BREWER, Maine — A Brewer nursing facility is battling an outbreak of scabies, a contagious skin condition caused by microscopic insects.
Brewer Rehab and Living Center on Parkway South issued a statement on Wednesday stating that scabies recently has been identified in some residents and staff members.
“We have completed a treatment protocol for all residents and employees,” the statement read. The facility also sought advice from the Maine Center for Disease Control and Prevention, although scabies is not considered a reportable disease.
The tiny Sarcoptes scabiei mite that causes the problem burrows beneath the skin and causes an allergic-type response. Symptoms include intense itching, especially at night, as well as flat, red rashes and pimple-like irritations. Most commonly affected are areas between the fingers and other places where skin rubs together, in-cluding elbow and knee creases, the groin area and beneath the breasts of women.
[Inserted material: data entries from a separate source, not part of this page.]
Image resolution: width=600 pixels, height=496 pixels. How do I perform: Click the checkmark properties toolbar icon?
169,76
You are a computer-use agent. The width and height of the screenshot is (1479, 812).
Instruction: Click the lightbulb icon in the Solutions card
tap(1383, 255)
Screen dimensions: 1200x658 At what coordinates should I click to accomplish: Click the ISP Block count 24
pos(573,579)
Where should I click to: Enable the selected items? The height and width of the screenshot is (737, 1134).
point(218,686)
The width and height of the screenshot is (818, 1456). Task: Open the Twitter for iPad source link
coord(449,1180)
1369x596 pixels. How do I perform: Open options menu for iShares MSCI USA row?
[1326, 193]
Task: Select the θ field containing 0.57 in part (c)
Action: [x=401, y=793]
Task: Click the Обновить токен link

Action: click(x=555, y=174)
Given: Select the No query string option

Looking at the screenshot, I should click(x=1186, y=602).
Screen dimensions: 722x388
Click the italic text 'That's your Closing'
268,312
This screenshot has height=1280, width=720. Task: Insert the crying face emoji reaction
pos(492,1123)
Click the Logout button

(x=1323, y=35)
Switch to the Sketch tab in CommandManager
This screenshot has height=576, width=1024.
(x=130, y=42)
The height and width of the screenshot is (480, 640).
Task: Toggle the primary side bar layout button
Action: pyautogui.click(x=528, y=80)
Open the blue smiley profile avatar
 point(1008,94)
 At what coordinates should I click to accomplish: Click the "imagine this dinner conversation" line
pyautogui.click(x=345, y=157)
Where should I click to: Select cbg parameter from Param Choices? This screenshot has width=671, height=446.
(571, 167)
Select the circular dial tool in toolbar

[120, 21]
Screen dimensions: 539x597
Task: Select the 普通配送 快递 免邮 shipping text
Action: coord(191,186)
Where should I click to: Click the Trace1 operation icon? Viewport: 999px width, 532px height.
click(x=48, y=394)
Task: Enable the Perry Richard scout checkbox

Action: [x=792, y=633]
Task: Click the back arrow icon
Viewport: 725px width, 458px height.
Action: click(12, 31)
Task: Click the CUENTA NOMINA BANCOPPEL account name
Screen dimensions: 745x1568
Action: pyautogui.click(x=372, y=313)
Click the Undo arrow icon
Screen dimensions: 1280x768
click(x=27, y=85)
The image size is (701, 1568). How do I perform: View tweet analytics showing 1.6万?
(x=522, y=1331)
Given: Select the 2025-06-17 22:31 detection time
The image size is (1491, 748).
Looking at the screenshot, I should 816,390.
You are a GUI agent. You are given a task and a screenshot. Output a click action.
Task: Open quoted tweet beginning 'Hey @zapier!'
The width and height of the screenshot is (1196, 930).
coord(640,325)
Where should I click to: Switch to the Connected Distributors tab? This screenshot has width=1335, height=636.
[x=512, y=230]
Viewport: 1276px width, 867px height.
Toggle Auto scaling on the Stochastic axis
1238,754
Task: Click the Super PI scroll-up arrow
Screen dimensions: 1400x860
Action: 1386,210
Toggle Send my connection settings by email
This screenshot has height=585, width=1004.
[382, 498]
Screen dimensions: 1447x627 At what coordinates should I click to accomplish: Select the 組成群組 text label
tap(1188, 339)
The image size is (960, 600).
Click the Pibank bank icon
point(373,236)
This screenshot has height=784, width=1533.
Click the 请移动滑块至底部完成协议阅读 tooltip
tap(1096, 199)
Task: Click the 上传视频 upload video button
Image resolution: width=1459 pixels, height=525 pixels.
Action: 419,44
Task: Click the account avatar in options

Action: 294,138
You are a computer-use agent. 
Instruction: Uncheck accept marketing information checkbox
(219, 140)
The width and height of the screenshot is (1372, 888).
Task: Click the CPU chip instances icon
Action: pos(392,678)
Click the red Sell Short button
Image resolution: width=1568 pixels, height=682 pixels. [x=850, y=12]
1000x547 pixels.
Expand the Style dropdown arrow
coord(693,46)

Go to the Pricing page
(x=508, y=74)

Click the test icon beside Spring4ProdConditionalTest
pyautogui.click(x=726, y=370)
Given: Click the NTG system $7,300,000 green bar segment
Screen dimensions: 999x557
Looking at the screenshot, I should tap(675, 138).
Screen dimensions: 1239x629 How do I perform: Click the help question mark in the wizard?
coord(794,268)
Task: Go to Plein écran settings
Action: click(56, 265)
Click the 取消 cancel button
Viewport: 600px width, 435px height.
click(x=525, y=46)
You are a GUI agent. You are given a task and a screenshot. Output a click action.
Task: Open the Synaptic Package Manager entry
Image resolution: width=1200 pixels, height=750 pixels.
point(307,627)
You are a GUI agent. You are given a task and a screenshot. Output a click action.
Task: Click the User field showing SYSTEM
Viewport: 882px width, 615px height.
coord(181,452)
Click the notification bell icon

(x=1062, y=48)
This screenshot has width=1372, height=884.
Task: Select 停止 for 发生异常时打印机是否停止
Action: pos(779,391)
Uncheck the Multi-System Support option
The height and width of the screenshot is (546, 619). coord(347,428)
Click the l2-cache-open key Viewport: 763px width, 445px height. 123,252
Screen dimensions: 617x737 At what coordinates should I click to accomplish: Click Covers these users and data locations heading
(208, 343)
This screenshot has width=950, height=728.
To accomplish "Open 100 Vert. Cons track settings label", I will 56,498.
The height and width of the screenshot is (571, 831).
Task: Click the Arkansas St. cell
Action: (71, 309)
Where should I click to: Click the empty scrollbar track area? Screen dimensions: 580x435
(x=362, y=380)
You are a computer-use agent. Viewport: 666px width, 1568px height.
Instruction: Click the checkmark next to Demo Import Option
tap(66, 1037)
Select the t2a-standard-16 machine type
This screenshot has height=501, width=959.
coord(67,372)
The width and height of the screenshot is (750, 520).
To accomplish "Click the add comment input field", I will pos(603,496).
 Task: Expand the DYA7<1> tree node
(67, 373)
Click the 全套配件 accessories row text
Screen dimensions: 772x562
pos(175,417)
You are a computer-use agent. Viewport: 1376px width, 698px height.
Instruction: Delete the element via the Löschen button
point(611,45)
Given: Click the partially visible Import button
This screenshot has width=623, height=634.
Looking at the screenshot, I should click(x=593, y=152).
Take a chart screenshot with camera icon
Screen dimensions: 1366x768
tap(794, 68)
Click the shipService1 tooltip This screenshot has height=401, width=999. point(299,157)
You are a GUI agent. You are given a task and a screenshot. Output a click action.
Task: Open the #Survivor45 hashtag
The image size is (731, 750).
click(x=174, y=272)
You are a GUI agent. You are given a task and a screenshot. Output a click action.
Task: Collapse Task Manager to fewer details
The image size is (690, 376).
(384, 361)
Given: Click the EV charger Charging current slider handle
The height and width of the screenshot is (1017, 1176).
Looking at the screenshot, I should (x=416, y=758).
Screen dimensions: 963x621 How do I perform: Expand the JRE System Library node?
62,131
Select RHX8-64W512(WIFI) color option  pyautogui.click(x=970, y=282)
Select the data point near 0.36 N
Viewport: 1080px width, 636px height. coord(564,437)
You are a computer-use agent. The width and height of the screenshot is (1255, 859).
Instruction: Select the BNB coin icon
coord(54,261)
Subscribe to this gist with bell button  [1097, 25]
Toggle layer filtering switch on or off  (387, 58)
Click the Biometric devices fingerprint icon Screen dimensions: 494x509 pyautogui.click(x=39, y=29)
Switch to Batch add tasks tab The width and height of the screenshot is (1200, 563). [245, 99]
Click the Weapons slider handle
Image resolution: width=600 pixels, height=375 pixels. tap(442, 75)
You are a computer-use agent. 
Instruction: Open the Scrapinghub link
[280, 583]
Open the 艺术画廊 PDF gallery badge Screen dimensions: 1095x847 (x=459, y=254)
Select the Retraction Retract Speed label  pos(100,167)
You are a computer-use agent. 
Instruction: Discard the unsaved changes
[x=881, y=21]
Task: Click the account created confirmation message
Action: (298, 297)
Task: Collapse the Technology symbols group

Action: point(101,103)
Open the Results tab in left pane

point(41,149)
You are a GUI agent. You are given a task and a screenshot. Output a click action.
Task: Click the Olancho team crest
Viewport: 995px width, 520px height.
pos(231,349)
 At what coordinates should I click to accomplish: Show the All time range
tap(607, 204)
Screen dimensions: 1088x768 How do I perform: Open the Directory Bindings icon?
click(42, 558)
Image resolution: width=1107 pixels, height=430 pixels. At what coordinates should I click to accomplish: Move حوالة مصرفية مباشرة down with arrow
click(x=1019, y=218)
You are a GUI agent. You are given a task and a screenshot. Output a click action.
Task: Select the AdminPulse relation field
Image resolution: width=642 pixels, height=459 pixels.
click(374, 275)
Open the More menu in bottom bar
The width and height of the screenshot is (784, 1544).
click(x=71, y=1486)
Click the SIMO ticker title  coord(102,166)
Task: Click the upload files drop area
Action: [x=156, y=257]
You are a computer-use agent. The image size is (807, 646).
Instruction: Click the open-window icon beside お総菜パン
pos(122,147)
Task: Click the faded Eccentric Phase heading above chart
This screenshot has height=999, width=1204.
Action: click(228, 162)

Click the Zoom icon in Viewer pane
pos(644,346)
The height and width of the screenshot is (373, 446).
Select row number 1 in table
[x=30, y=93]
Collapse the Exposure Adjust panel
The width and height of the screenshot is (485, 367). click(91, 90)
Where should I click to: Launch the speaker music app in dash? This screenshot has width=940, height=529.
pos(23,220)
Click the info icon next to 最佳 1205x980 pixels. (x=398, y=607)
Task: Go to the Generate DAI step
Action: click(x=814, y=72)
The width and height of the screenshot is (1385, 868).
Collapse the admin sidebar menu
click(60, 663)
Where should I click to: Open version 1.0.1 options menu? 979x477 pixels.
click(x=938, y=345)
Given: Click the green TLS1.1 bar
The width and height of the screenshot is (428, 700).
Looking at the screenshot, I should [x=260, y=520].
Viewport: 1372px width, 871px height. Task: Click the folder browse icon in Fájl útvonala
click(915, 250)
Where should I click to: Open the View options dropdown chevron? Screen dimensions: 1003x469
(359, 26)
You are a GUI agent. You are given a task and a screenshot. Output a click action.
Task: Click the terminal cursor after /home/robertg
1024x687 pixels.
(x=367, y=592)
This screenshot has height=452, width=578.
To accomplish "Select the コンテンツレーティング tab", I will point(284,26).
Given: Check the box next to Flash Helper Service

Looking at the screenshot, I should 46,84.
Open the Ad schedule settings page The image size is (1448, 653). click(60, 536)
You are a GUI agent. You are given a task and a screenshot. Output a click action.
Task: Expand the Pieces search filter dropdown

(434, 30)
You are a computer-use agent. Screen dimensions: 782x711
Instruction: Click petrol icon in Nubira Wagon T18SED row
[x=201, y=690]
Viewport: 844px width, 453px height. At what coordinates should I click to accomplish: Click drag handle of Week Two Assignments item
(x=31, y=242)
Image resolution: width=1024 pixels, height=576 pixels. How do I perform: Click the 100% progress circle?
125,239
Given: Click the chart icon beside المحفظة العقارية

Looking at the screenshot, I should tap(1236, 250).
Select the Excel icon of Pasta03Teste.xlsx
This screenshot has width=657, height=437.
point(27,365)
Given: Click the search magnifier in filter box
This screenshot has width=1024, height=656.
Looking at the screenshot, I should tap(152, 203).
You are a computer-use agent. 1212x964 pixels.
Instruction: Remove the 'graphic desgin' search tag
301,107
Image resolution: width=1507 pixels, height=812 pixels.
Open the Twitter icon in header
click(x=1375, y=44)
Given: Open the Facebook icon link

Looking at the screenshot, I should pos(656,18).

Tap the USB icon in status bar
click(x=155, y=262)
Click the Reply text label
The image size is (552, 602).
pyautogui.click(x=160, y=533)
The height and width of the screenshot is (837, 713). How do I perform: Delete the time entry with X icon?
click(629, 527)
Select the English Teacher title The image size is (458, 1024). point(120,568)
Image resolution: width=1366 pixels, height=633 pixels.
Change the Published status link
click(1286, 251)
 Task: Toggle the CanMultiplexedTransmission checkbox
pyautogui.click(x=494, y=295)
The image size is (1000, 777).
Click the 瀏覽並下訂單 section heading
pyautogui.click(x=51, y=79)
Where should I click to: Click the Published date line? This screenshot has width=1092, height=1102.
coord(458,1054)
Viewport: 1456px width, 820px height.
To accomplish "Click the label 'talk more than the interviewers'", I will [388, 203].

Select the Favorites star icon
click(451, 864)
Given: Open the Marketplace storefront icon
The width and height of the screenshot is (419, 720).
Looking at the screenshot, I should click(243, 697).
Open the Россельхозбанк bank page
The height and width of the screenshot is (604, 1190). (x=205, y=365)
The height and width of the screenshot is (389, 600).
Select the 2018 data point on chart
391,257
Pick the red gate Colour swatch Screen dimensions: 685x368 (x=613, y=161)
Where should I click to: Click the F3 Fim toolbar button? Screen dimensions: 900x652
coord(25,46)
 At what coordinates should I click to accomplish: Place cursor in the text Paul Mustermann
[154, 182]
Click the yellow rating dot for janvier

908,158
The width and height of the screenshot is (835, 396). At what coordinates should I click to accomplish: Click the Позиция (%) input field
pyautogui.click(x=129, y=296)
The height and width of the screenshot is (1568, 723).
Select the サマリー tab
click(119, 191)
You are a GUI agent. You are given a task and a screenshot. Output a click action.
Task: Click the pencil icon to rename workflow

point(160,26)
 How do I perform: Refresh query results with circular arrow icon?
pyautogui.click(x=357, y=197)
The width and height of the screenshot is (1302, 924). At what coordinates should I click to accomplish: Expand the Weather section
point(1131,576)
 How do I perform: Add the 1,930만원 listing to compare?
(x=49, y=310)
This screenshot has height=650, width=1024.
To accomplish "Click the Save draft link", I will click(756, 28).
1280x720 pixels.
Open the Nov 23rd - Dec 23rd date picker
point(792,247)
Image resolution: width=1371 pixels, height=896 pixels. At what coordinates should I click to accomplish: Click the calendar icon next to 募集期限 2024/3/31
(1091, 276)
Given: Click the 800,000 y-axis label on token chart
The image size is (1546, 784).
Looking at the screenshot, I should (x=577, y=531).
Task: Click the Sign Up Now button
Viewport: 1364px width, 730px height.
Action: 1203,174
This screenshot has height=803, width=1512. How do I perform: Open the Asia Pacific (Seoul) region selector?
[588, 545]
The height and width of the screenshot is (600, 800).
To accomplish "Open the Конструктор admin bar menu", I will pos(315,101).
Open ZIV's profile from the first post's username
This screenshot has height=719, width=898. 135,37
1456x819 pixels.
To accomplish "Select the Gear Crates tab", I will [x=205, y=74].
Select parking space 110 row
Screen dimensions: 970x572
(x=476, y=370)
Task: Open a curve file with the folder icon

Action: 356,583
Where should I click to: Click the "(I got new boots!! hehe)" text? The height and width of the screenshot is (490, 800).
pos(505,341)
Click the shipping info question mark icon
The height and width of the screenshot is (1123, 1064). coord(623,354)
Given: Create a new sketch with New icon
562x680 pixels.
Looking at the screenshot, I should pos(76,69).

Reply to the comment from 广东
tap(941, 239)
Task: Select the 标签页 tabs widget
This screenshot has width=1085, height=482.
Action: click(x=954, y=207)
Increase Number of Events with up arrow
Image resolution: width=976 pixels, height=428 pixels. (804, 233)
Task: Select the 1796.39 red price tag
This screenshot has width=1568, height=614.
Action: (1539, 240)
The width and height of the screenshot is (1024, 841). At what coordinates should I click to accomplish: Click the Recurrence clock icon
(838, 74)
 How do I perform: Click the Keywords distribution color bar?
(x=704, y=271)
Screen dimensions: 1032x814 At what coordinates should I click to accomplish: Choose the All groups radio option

The infection is spread primarily through person-to-person contact as well as through clothing and bed linens.
Like any other infection, scabies can be hard to control in an institutional setting, said Dr. Stephen Sears, acting director of the Maine CDC. All it takes is one visitor or employee carrying the mite to affect the whole facility, he said. Treatment includes medicated skin creams and shampoos as well as thorough laundering of all clothing and bed linens in hot water, he said.
Even after the mites have been killed, severe itching may go on for several weeks and care must be taken to avoid bacterial infection caused by scratching.
Scabies can affect anybody, Sears said, and is not an indication of inadequate hygiene. Brewer Rehab “acted very responsibly and took [the outbreak] seriously,” he said.